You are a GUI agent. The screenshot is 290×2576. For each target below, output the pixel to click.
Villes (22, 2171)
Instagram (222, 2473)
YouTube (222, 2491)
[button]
== == ==
- _ABOUT THIS TASK_: With every word kept as it is, set down the entries again.

- _ANSWER TO THIS TASK_:
You are a GUI agent. The screenshot is 290×2576. For each target below, output the pixel to click.
Villes (22, 2171)
Instagram (222, 2473)
YouTube (222, 2491)
[button]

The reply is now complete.